Prasad: Open domain, multi-turn calls remain an unsolved problem. However, I’m excited to see college students advancing conversational AI through the Alexa Prize competition tracks. Participating teams improved the state of the art by developing an improved understanding of natural language and dialogue guidelines that result in more engaging conversations. Some have even worked on spotting humor and generating humorous responses or selecting contextual jokes.
These are tough AI problems that will take time to resolve. Although I believe we are still 5 to 10 years away from meeting the goals of these challenges, I am particularly looking forward to the area of Conversational AI, for which the Alexa team recently received a best paper award: the explicit one Infusion of commonsense knowledge graphs and implicitly into large pre-trained language models to give machines greater intelligence. This work will make Alexa more intuitive and intelligent for our customers.
Yonck: For open domain conversations, you mentioned that transformer-based neural response generators are combined with knowledge selection to generate more engaging responses. In a nutshell, how is knowledge selection carried out?
Prasad: We are pushing the boundaries with open domain conversations, among other things as part of the Alexa Prize SocialBot Challenge, in which we are constantly inventing for the participating university teams. One such innovation is a neural transformer based speech generator (i.e. a neural response generator or NRG).

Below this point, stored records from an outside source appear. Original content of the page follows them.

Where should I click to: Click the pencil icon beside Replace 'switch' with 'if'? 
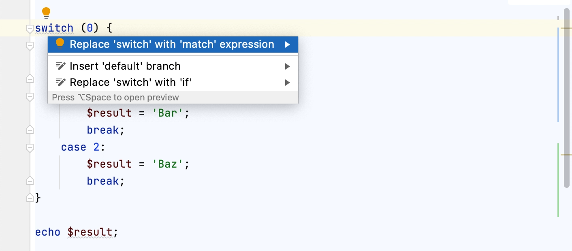pos(60,82)
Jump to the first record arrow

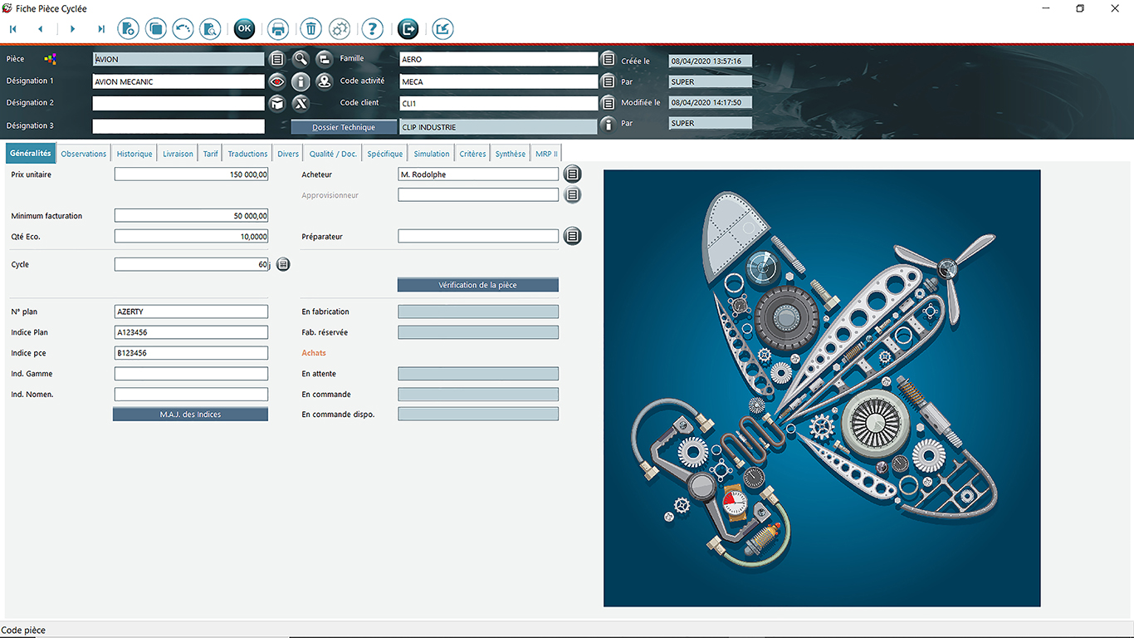click(x=13, y=29)

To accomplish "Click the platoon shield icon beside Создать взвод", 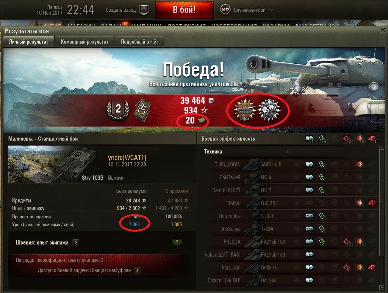I will 144,10.
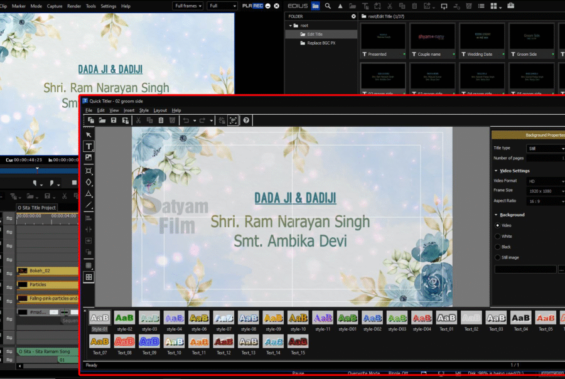Click the Undo icon in Quick Titler toolbar

[x=187, y=120]
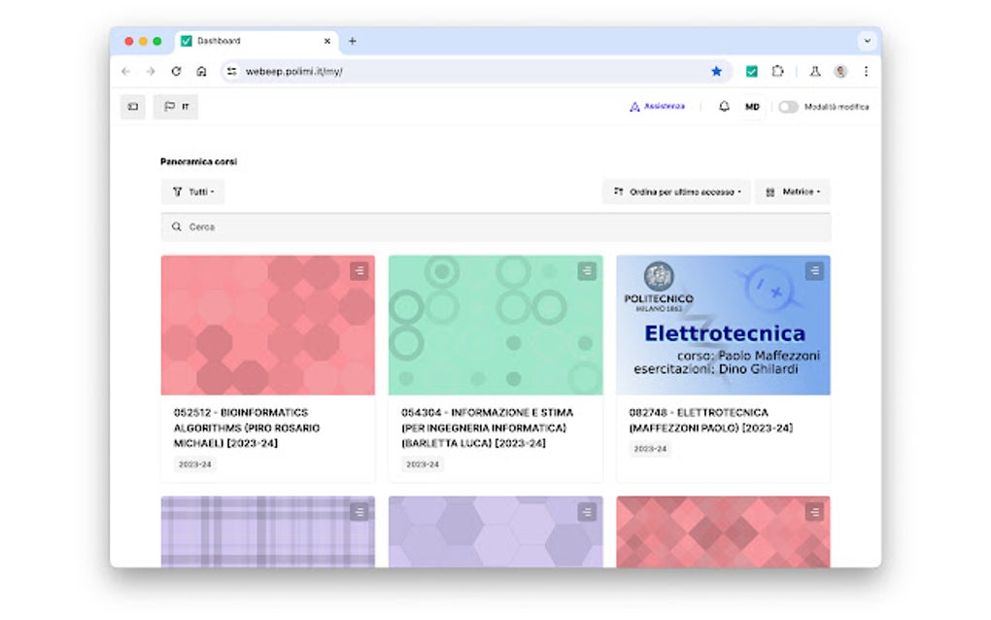Open the Bioinformatics Algorithms card menu
The width and height of the screenshot is (991, 620).
pyautogui.click(x=359, y=271)
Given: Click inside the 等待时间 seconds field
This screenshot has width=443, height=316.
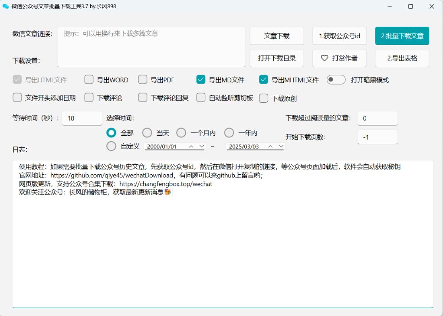Looking at the screenshot, I should pos(82,118).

We have expanded NRG in order to generate even better answers by integrating a dialogue policy and amalgamating world knowledge. The guideline determines the optimal form of the answer – for example, the next move the AI should confirm the previous move, if necessary, and then ask a question. To integrate knowledge, we index publicly available knowledge on the web and retrieve sentences that are most relevant to the context of the dialogue. The goal of the NRG is to give optimal answers that correspond to the political decision and contain knowledge.

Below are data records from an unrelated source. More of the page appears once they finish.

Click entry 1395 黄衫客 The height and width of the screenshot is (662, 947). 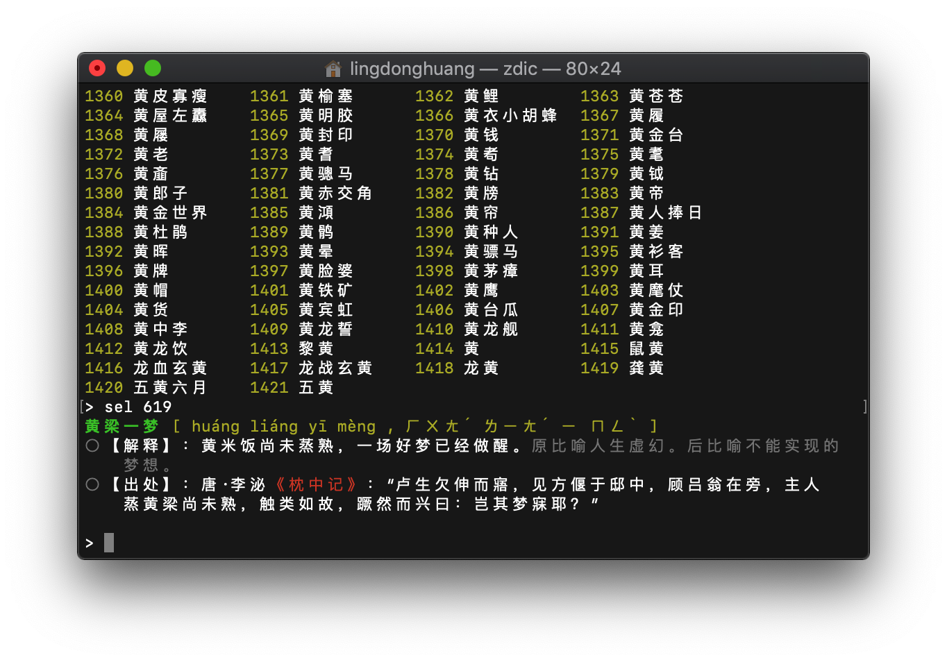click(x=632, y=251)
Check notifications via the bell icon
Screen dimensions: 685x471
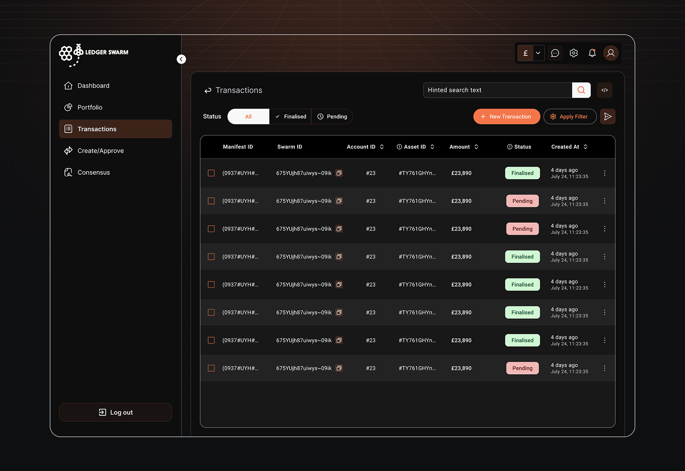[x=592, y=53]
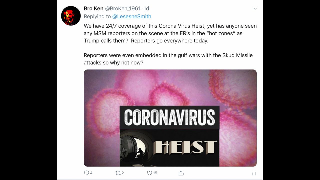Expand the tweet options chevron menu

(x=255, y=9)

Yonck: For naturalness, ideally you want to have a great contextual base for conversations. Learn, store and access a large amount of personal information and preferences to provide personalized responses to each user. This feels very computationally and memory-intensive. Where is Amazon’s hardware now compared to what it has to be to ultimately achieve this?
Prasad: This is where the processing on the edge comes into play. In order to provide the best customer experience, certain processing – such as B. Computer vision to find out who is addressing the device in the room – can be carried out locally. This is an active area of research and invention, and our teams are hard at work making machine learning – both inference and model updates – more efficient on the device. In particular, I’m excited about large pre-trained deep learning-based models that can be efficiently distilled for efficient processing at the edge.
Yonck: What do you think is the biggest challenge to achieve a fully developed ambient AI as you described it?
Prasad: The biggest challenge in making our vision a reality is moving from reactive responses to proactive support, where Alexa can spot anomalies and warn you (e.g. a hunch you left the garage door open) or anticipate your needs to achieve your latent goals. While AIs can be preprogrammed for such proactive support, given the myriad of use cases it will not scale.
Hence, we need to move towards more general intelligence, i.e. the ability of an AI to 1) perform multiple tasks without requiring significant task-specific intelligence, 2) adapt itself to variability within a set of known tasks, and 3) entirely new Learn tasks.
In the context of Alexa, this means that it is more self-learning without the need for human supervision; more selfishness by making it easier to integrate Alexa into new devices, drastically reducing the burden on developers building conversational experiences, and even allowing customers to customize Alexa and convey new concepts and personal preferences directly; and increased self-awareness of the state of the environment to proactively anticipate customer needs and help them seamlessly.